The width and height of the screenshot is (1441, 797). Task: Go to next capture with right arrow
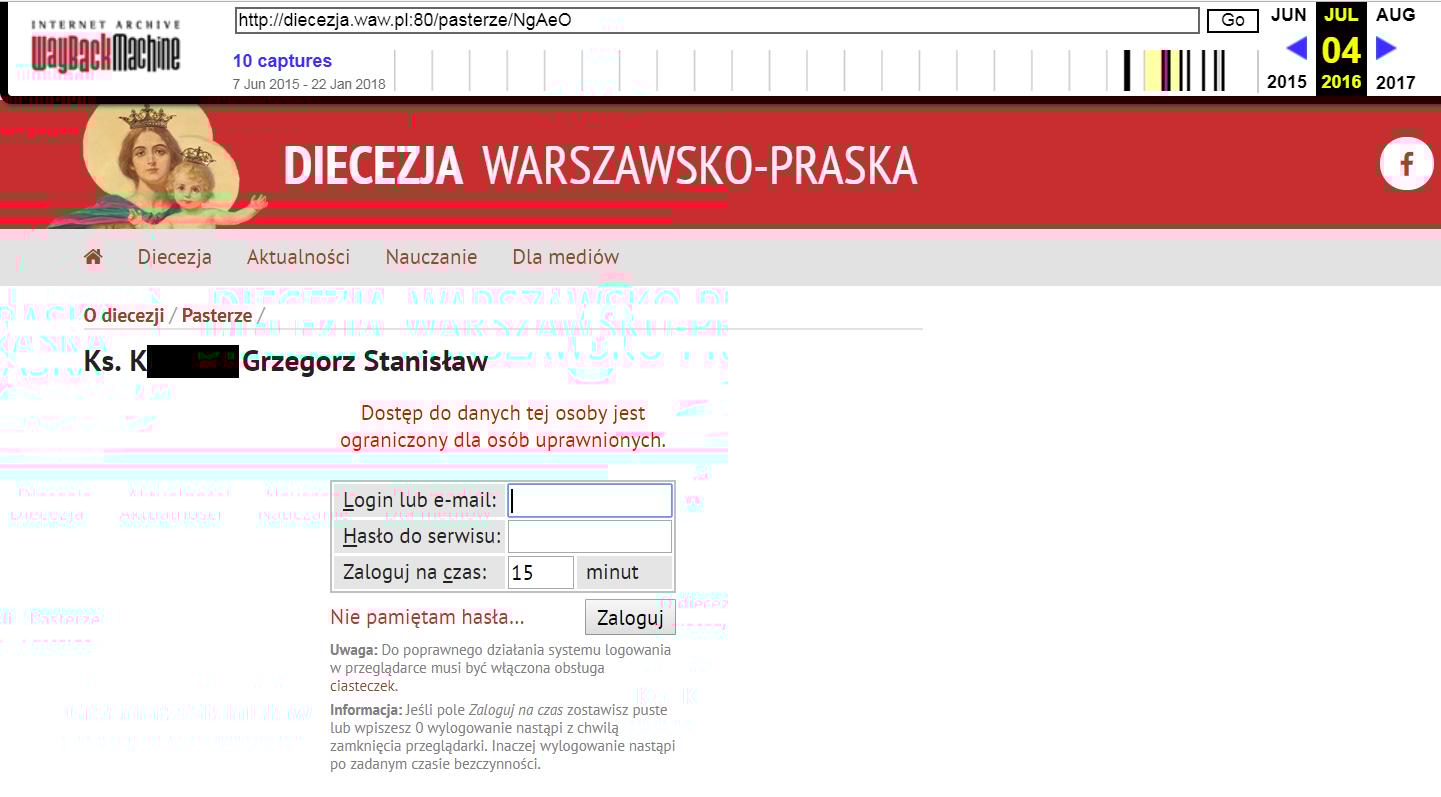(1386, 48)
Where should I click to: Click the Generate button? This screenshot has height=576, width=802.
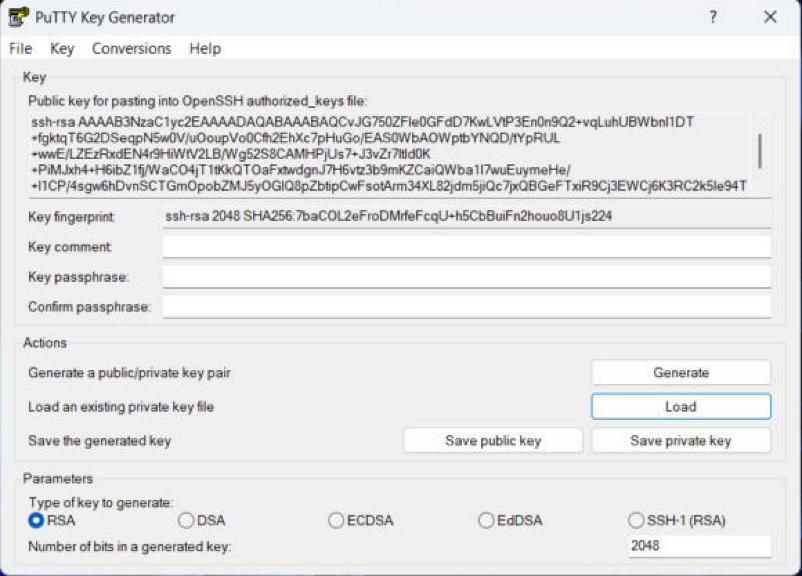681,372
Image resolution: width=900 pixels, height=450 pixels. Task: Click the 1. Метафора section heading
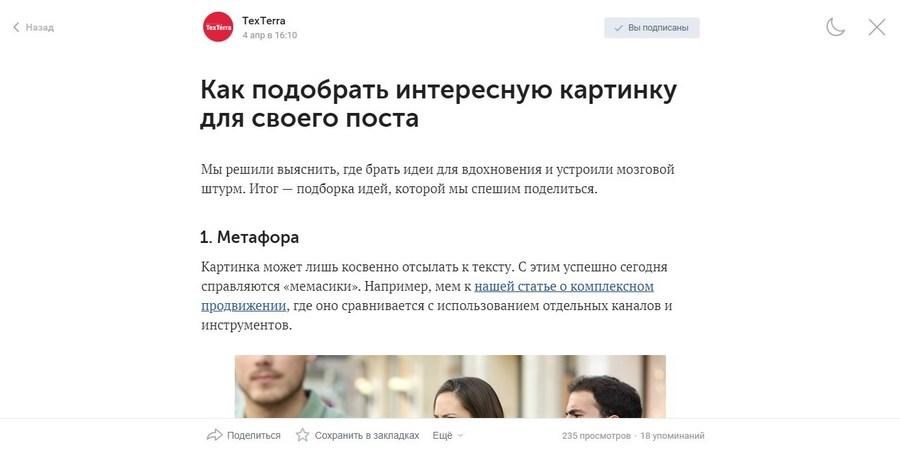(x=249, y=237)
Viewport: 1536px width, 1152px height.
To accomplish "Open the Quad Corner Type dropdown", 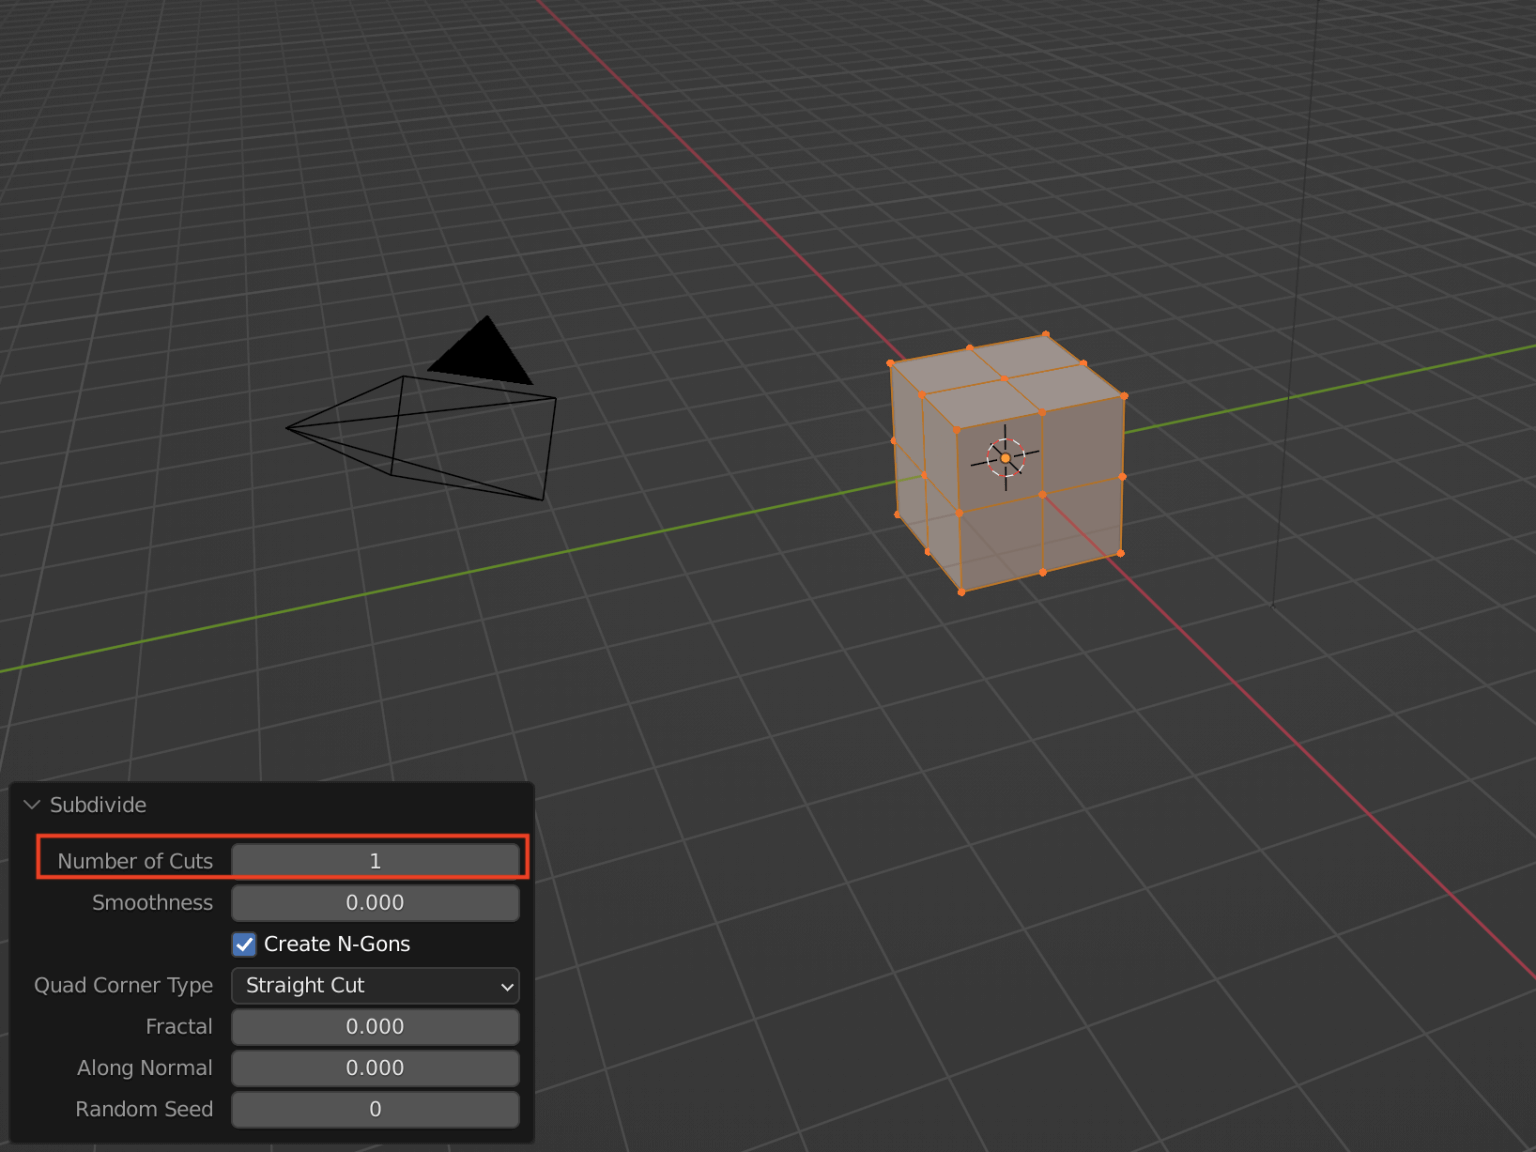I will click(x=375, y=986).
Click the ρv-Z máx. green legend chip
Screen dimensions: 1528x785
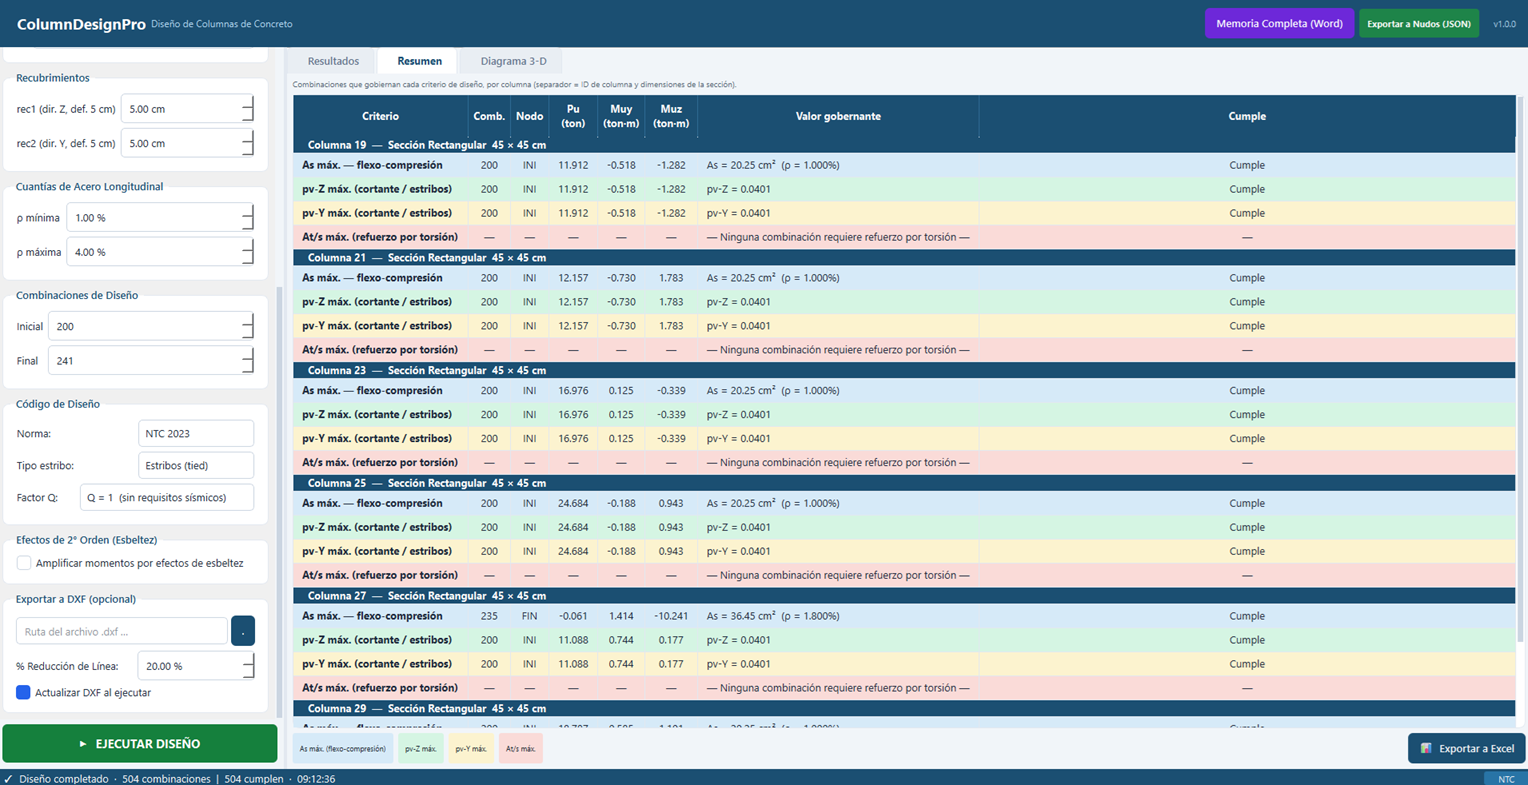pos(421,749)

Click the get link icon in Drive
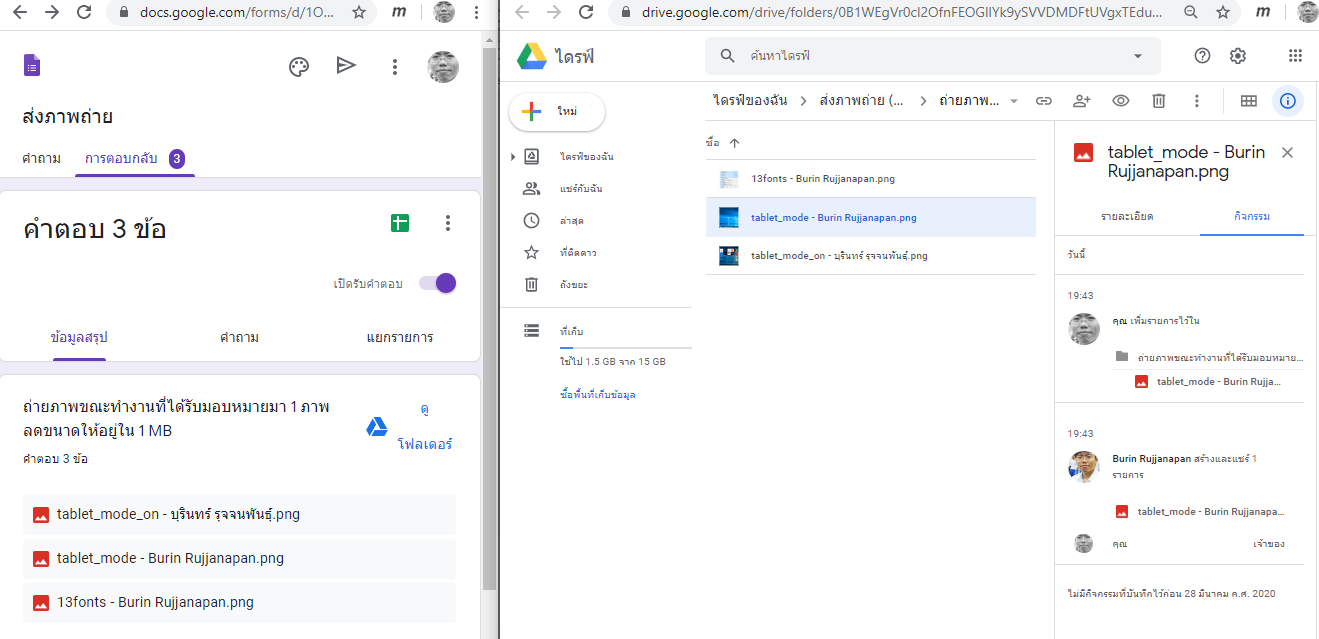tap(1043, 101)
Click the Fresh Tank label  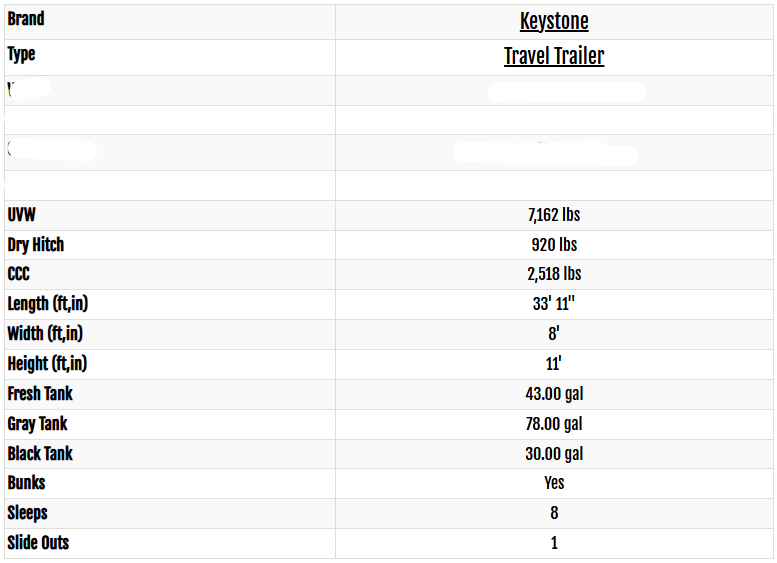tap(40, 394)
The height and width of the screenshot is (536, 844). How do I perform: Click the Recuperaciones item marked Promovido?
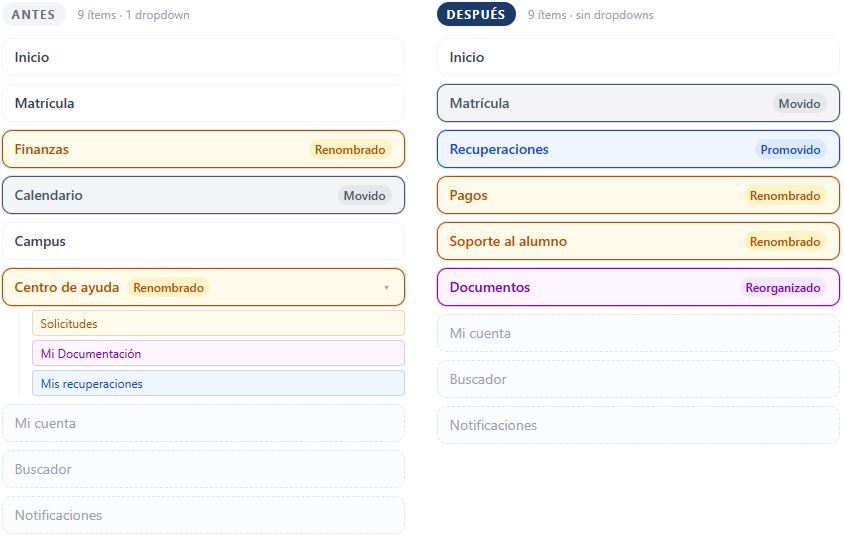(x=638, y=149)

★ ★ ★

Once the pictures are set aside, what is needed is the lines from the line with "The height and" through the end of the data, written out exactly and alone.

The height and width of the screenshot is (536, 844). How do I perform: Click the Recuperaciones item marked Promovido?
(x=638, y=149)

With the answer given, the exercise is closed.